As vezes me pergunto se não foi isso que me levou a ser professor. O último post de certa forma fala do que eu tenho sentido com meu trabalho. Fala de como muita gente entrou em minha vida sem pedir licença, abriu a geladeira, pegou uma bebida (refrigerante porque a cerveja da geladeira está vencida há tempos) e se jogou no sofá, provavelmente mudando o canal de TV, tirando da ESPN e colocando na MTV.  Eu os vejo indo e vindo de forma pontual, mudando pouco a pouco minha vida e também espero de alguma forma mudar a vida deles de alguma forma positiva.

Para alguém que sempre foi viciado em histórias de super-herói, tornar-se um tipo de modelo para a vida de alguém é quase um resquício de um sonho adolescente/infantil. Isso também me motiva a ser quem sou. Eu tento ser alguém melhor por acreditar que de repente alguém me siga como exemplo e acabe buscando isso também. Sei que é bobeira falar isso, mas de certa forma, eu me preocupo muito com os erros dos mais próximos e de maneira inconsciente acabo achando que esses erros são meus também, que se eu tivesse agido diferente, aqueles erros poderiam ter sido evitados.

Não espero (e sinceramente não quero isso de modo algum) que alguém faça comigo o que Sam faz com Tony Hawk no livro. Eu espero gente livre, que saiba pensar e ponderar todas as suas ações por si próprio. Quero ser exemplo pra gente independente como são os meus ídolos. Modelos de gente que tenta (ou) fazer as coisas sempre da melhor e mais justa maneira possível. Gente que se preocupa (ou) não só consigo, mas com as conseqüências de cada um de seus atos.

Aliás dentro dessa loucura que eu escrevo agora, vale lembrar algo que eu já escrevi em outros textos por aqui. Não acredito num ídolo único para todos os aspectos da vida de uma pessoa. Todo mundo em algum momento comete um erro e seguir esses erros não parece ser algo inteligente. A gente deve seguir as boas idéias, coletar o melhor de cada um e entender que cada pessoa tem algo a oferecer. Não é porque eu idolatro a forma de um poeta escrever que tenho que ter a mesma visão política que ele.
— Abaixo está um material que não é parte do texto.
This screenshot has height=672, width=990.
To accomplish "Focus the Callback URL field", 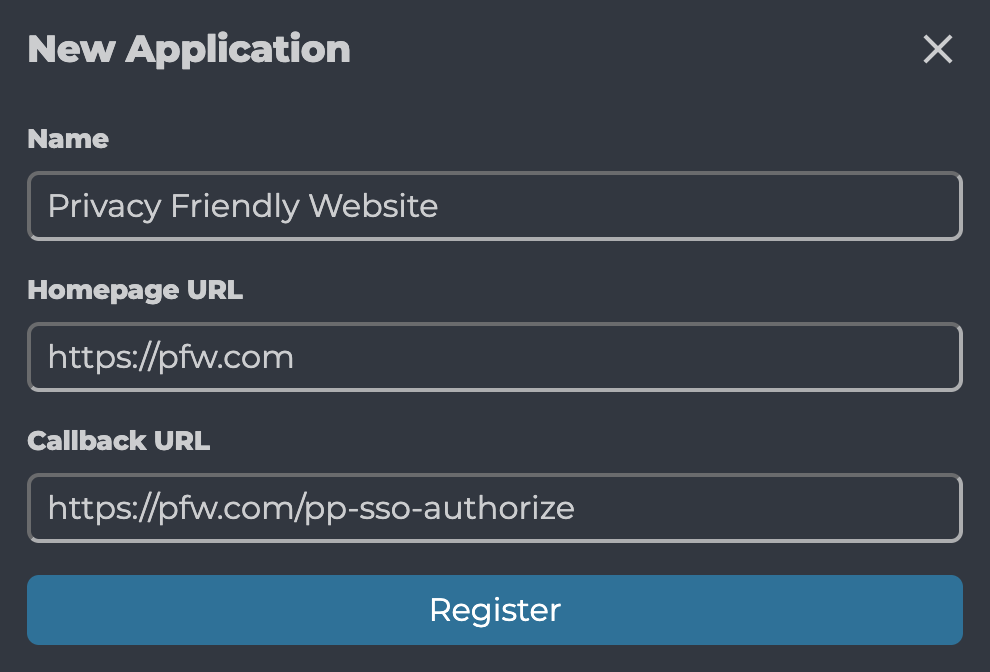I will (495, 508).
Não é porque adoro a forma como uma banda toca que devo aprovar tudo o que ela faz fora do palco.

Mesmo assim, confesso que me bate um certo orgulho quando alguém me diz ou escreve falando que leu um livro porque eu citei, ouviu uma música por minha causa ou até (o supra sumo do se achar) me vê como exemplo pra alguma coisa (que não seja pras besteiras e cabeçadas da vida). O texto ficou mesmo meio melancólico em alguns pontos, por isso a trilha. Adoro Dire Straits, banda que ouvi muito na minha adolescência. No caso da música, ouvi pela primeira vez numa fita cassete gravada por uma amiga. Na fita tinha muita coisa de rock progressivo e entre as músicas de Pink Floyd, Yes e Emerson, Lake & Palmer havia essa música perdida. Foi justamente a música que ouvi muitos anos depois quando organizava minhas coisas pra mudar de casa e coloquei a fita pra tocar, cada acorde me trouxe milhares de lembranças boas e saudades de um tempo em que apesar da rebeldia adolescente, conheci muita gente que me fez ser a pessoa que sou hoje.

Espero que goste da melodia, espero que curta o texto e que nele encontre todas as pessoas que construíram a pessoa que você é hoje. Eu penso que infelizmente não pude agradecer a todos, mas faço desse texto uma forma de agradecer a todos os meus heróis locais, aqueles que me salvaram do vazio imenso e se tornaram os grandes modelos do adulto que eu sou hoje, além daqueles que entram diariamente em minha vida e me ajudam a tentar ser alguém melhor.